[EXERCISE DESCRIPTION]: Return the records below from the line containing "Where should I click to: Click the dollar" onward, exactly, through and including the last line.

[AVAILABLE RECORDS]:
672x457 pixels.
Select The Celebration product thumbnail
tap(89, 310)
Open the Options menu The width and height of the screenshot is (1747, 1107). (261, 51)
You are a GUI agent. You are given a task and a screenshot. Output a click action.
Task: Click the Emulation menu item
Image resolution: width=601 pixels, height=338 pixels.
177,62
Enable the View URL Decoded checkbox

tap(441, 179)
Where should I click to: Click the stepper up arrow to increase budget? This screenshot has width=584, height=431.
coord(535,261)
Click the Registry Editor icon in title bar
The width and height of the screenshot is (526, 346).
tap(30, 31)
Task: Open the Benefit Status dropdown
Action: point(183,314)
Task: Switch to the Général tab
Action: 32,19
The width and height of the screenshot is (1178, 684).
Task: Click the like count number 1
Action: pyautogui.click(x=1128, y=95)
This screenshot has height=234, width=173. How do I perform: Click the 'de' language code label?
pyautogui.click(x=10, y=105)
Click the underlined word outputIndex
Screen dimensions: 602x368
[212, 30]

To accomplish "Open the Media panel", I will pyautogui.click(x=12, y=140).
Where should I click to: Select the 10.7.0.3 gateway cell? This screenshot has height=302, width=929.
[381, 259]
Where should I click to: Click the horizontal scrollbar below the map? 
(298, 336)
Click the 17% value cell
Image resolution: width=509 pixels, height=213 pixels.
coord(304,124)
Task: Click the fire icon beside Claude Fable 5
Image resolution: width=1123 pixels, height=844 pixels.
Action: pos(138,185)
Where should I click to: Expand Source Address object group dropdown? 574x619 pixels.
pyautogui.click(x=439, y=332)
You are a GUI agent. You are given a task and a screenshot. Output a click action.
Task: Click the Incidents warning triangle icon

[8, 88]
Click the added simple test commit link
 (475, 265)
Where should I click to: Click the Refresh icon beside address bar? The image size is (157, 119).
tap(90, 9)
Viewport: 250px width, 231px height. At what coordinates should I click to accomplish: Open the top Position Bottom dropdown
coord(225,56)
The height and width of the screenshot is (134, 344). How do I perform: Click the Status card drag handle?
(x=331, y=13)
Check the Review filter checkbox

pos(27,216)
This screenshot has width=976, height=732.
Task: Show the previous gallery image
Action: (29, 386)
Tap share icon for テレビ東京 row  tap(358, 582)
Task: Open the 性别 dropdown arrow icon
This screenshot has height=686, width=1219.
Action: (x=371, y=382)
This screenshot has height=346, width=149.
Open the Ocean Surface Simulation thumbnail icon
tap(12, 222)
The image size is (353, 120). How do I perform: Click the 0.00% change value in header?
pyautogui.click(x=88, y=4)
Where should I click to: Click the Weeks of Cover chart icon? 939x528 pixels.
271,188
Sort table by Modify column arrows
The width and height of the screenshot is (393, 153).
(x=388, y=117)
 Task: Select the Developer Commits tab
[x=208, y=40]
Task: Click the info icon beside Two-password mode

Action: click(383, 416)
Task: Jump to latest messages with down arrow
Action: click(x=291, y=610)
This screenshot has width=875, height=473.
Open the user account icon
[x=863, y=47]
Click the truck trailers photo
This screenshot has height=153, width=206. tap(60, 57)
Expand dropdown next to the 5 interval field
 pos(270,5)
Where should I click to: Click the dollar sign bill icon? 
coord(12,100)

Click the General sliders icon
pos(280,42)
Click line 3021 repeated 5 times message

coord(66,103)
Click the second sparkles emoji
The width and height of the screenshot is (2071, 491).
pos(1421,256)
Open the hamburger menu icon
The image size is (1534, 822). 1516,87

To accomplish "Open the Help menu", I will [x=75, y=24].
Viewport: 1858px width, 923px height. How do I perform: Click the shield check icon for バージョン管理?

[EXERCISE SOLUTION]:
Where should I click to: Click the dollar sign bill icon? 
coord(12,100)

Click the General sliders icon
pos(280,42)
Click line 3021 repeated 5 times message

coord(66,103)
Click the second sparkles emoji
The width and height of the screenshot is (2071, 491).
pos(1421,256)
Open the hamburger menu icon
The image size is (1534, 822). 1516,87

To accomplish "Open the Help menu", I will [x=75, y=24].
Viewport: 1858px width, 923px height. How do I perform: Click the shield check icon for バージョン管理?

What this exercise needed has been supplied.